Fabio Ulloa

Personal information
- Full name: Fabio Renán Ulloa Castillo
- Date of birth: 20 August 1976 (age 49)
- Place of birth: Tela, Honduras
- Height: 1.81 m (5 ft 11+1⁄2 in)
- Position: Centre back

Senior career*
- Years: Team / Apps / (Gls)
- 1994–2005: Olimpia
- 2005: Victoria
- 2005–2006: Águila
- 2006: Motagua / 0 / (0)
- 2007–2009: Águila / 21 / (2)
- 2009–2010: Real Juventud / 40 / (3)
- 2010–2011: Necaxa / 15 / (1)
- 2012: Deportes Savio

International career
- 1995: Honduras U20
- 1994–2006: Honduras / 10 / (0)

= Fabio Ulloa =

Honduran footballer (born 1976)

Fabio Renán Ulloa Castillo (born 20 August 1976) is a Honduran footballer.

==Club career==
Ulloa has played professionally for Olimpia, and has won seven national championships.

===Águila===
He has won a Salvadoran Clausura championship with C.D. Águila in 2006, after joining them in summer 2005. After a year he looked to leave them for Marathón but ended up with F.C. Motagua. He however returned to Aguila within a month.

He joined Real Juventud before the 2009 Clausura.

===C.D. Necaxa===
On 8 August 2010, Ulloa made his debut in the Liga Nacional de Futbol de Honduras with C.D. Necaxa against F.C. Motagua in a 3–0 win, and scored his first goal on 24 October 2010 against Deportes Savio in a 1–2 defeat. He left them for Savio in 2012.

==International career==
Ulloa played for Honduras at the 1995 FIFA World Youth Championship in the United Arab Emirates, where he was sent off against Portugal.

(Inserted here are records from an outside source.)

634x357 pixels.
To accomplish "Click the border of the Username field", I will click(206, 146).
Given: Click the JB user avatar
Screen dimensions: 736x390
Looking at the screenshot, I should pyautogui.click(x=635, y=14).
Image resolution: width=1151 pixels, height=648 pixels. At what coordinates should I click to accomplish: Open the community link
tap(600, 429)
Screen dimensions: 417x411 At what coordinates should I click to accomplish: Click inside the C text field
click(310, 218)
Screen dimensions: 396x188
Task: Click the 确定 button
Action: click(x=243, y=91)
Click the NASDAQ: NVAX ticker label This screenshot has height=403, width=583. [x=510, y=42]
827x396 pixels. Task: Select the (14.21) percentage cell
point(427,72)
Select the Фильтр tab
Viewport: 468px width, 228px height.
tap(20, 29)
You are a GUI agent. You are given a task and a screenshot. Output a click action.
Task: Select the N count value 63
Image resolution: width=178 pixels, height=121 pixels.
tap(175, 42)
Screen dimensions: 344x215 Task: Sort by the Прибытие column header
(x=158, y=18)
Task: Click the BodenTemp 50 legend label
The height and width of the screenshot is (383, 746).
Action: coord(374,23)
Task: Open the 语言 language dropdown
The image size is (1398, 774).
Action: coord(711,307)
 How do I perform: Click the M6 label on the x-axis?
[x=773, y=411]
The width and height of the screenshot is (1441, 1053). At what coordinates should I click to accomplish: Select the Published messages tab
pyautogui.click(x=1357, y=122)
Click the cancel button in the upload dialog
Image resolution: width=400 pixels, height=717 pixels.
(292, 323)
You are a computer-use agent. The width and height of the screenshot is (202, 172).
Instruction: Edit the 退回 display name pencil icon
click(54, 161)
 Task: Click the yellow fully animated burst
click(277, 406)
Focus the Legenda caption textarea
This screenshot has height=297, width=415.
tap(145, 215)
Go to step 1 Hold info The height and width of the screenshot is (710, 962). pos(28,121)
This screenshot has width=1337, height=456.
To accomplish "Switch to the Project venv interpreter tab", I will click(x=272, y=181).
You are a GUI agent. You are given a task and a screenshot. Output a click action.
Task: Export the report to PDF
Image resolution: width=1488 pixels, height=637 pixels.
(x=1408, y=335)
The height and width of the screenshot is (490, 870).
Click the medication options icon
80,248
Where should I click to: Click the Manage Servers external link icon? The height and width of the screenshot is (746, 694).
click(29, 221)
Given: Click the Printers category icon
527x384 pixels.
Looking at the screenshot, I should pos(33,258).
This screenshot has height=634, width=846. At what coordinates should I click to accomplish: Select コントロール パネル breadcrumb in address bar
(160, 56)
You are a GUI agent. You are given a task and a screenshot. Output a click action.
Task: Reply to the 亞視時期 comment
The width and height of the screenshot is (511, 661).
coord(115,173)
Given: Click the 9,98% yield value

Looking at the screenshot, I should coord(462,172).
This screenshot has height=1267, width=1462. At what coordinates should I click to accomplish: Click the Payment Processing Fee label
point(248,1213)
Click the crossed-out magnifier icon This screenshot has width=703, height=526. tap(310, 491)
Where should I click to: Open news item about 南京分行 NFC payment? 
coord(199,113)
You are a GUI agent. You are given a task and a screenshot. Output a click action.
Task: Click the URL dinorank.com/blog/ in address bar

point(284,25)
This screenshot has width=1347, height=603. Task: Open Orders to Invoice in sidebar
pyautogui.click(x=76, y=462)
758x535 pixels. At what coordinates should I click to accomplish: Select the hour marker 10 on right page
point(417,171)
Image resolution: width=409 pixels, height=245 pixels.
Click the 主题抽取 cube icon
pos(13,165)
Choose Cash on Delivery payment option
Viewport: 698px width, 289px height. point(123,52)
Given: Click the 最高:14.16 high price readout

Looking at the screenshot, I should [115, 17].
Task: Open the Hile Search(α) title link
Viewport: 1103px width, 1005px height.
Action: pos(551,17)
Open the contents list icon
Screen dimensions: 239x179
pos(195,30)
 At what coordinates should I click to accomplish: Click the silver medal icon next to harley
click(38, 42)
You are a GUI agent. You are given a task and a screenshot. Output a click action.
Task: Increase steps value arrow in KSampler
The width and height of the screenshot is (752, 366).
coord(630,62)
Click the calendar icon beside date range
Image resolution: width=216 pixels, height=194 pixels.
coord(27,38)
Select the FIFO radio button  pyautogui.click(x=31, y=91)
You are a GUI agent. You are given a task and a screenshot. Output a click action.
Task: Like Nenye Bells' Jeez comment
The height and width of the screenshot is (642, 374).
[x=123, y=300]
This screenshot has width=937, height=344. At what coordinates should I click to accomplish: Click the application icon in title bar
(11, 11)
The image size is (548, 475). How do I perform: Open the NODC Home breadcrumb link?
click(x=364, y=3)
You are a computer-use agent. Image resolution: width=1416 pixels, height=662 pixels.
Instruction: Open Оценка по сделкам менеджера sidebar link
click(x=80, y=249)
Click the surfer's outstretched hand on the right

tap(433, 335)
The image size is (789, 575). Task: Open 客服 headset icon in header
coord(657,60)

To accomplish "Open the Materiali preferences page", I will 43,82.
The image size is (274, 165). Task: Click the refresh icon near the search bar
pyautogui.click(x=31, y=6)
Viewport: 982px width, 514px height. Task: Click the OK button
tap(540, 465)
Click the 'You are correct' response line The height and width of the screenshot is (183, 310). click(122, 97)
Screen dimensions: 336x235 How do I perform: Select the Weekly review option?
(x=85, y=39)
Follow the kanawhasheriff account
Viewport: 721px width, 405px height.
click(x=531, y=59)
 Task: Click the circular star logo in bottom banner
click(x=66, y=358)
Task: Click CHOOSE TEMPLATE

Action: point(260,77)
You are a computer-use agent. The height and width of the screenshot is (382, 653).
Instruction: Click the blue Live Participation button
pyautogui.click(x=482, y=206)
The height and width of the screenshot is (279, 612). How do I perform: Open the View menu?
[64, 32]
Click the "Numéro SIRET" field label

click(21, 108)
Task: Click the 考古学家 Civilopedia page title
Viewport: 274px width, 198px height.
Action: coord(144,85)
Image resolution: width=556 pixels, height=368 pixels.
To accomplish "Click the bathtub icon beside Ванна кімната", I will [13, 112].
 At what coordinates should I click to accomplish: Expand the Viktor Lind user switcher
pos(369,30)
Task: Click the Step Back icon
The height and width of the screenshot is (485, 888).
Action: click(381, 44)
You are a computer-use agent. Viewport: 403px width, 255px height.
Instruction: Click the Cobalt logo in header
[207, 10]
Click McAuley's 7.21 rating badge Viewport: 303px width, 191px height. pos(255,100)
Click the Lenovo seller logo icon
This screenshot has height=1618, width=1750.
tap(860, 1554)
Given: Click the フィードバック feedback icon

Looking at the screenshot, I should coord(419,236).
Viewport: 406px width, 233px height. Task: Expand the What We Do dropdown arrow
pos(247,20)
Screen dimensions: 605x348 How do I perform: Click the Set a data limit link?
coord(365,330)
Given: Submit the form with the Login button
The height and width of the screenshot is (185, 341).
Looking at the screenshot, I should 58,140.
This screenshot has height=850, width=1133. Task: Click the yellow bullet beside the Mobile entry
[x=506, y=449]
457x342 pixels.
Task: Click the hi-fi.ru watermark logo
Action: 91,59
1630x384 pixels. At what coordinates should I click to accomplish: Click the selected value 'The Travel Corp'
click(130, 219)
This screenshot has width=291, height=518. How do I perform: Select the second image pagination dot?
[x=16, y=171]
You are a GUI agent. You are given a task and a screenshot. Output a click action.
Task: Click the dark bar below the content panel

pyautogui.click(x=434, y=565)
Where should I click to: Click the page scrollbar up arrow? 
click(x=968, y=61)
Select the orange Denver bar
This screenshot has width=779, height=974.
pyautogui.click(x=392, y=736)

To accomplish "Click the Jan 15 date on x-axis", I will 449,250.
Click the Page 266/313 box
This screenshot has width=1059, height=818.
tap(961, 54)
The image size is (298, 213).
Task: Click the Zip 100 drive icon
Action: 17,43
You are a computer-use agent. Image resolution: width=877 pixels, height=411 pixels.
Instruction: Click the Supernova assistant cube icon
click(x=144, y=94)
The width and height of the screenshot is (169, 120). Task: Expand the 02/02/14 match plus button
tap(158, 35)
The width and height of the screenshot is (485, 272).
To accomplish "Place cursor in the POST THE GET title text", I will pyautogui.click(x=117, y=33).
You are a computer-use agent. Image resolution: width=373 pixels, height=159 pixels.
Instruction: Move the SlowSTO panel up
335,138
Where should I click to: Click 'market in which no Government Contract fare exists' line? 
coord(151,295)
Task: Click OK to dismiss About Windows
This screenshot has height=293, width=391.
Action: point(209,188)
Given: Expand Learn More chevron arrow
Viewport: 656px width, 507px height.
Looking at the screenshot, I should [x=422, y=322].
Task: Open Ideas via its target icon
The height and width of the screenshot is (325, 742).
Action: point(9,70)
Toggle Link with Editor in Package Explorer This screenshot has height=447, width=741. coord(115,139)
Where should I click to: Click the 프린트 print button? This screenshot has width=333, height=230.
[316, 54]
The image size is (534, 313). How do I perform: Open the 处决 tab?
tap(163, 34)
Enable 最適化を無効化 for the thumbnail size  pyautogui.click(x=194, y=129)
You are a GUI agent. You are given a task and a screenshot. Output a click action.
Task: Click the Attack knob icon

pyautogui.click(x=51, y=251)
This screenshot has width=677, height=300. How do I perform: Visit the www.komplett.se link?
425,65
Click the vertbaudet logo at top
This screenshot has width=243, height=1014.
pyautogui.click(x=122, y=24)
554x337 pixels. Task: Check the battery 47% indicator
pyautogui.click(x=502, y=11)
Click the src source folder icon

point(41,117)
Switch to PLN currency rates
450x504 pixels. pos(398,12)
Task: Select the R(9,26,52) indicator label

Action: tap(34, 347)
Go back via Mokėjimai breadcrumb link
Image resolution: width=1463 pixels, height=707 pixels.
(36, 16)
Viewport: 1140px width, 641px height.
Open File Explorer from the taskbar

He made his senior debut for Honduras in a May 1994 Miami Cup against El Salvador and has earned a total of 10 caps, scoring no goals. He has represented his country at the 1997 UNCAF Nations Cup.

His final international was an August 2006 friendly match against Venezuela.

== Personal life ==
Ulloa married his school sweetheart, Ivis Estela Parham with whom he has a son named Favio Ulloa Jr. Years later he remarried, Honduran TV host, Helena Alvarez with whom he has a son named Sebastian Ulloa Alvarez. He remarried for the third time and has a younger daughter. He currently lives in Santa Ana, California.

In 2001, he was jailed after being accused of raping a young woman in his apartment. He was only released after 6 days after charges against him were dropped.